Task goal
Copy every line that contains the string "number" from the entries below.

══ Data in this exercise

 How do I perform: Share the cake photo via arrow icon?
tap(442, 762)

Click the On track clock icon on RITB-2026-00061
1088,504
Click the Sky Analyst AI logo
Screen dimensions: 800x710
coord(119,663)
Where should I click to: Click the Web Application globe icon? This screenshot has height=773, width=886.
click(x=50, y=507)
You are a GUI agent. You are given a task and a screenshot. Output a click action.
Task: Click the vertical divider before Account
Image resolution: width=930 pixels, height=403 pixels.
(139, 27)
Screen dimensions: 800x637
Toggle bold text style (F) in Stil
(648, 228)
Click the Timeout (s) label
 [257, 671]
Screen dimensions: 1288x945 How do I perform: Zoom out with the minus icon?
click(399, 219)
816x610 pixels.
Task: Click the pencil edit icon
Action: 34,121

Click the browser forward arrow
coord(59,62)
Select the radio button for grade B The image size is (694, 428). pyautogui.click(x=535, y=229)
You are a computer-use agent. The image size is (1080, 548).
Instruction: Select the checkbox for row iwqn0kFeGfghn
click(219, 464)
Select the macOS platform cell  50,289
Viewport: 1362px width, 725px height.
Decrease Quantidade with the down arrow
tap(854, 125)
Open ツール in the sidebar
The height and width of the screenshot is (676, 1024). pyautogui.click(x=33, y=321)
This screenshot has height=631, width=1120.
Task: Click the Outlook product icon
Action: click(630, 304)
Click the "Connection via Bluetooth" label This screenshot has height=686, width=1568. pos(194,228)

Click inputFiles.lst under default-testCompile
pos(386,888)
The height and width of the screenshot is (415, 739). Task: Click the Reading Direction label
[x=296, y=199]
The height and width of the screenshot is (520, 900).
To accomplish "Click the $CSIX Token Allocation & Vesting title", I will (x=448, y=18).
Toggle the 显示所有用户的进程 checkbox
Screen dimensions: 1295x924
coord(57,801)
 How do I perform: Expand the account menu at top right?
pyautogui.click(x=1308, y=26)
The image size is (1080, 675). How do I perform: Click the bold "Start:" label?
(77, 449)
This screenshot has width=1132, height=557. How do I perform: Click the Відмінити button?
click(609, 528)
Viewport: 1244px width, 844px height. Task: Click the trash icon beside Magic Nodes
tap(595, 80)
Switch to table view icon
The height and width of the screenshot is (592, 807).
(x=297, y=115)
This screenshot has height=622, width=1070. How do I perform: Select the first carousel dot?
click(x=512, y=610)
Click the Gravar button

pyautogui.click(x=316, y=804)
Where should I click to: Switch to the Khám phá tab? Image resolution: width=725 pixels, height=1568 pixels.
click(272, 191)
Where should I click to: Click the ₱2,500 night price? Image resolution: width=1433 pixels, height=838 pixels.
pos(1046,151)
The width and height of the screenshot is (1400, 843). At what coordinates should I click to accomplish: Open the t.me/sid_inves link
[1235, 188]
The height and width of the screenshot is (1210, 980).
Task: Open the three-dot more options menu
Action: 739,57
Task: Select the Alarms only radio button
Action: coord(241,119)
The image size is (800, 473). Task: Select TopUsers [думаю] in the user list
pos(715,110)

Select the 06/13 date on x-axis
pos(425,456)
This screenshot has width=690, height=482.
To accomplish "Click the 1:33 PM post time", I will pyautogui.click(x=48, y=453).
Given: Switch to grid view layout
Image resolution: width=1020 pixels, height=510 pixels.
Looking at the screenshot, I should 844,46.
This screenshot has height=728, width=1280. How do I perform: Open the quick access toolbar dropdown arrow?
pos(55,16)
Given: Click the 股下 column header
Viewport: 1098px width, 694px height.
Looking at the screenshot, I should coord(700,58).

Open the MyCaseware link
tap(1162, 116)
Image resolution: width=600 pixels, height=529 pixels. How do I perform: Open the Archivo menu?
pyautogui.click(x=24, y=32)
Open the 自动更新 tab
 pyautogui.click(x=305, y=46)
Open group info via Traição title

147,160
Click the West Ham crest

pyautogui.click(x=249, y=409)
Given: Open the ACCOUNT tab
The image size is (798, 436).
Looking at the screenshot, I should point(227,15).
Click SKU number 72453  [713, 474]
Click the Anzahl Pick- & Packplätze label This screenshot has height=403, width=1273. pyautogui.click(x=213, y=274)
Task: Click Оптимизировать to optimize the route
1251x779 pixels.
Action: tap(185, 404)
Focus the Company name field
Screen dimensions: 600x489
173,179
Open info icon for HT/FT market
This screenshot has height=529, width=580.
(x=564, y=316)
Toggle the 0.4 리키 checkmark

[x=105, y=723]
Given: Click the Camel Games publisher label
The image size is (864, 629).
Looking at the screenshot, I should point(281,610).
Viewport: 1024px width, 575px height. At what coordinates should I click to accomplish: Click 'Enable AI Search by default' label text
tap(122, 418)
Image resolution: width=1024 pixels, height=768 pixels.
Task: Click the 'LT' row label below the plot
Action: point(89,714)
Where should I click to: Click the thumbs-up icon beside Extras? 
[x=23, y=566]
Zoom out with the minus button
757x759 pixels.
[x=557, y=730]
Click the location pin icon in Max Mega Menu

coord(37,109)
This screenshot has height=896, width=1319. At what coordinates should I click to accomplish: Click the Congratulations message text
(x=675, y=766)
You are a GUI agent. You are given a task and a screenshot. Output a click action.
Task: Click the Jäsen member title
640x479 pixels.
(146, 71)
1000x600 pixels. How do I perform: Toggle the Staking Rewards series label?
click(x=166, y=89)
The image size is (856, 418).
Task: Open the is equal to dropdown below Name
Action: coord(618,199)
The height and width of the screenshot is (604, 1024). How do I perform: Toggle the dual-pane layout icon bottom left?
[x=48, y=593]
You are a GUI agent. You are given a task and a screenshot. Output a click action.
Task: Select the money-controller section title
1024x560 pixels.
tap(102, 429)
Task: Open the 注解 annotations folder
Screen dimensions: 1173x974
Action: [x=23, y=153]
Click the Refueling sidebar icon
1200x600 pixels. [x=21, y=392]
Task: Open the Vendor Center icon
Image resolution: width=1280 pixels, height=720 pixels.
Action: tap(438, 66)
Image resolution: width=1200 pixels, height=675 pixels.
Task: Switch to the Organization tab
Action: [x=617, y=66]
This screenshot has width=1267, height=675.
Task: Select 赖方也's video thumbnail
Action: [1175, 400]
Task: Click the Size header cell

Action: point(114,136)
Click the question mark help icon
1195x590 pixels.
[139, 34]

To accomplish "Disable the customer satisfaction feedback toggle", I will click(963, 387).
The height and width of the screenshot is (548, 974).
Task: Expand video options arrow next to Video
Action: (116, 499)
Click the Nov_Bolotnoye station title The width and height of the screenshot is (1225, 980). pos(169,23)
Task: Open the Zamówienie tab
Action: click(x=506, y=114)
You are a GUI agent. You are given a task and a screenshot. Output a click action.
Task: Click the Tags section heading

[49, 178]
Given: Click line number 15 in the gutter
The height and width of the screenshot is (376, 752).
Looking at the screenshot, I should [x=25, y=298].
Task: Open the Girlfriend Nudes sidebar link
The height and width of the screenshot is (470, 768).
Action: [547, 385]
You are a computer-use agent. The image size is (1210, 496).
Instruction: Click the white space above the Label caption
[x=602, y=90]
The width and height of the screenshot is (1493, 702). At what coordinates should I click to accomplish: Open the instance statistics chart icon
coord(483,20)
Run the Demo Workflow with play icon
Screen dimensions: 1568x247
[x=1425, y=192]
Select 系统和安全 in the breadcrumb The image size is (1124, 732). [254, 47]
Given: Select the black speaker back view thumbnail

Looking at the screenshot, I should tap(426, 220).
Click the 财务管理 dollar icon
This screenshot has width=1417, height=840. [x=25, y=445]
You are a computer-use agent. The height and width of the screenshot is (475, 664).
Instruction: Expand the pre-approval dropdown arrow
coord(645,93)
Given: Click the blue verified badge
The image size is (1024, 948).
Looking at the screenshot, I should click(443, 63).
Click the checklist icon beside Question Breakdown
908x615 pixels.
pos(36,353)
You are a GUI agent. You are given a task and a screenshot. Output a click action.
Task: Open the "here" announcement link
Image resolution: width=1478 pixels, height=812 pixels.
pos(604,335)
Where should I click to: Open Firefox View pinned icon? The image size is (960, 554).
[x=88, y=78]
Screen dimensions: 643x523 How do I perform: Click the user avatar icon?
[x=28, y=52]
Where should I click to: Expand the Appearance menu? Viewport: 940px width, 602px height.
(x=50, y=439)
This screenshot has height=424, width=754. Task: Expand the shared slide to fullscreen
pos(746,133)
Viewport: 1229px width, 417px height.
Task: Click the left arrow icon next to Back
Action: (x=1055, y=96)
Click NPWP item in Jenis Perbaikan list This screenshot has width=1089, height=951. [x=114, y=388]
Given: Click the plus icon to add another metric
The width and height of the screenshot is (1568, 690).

════

Written response
Click SKU number 72453  [713, 474]
Given: Click line number 15 in the gutter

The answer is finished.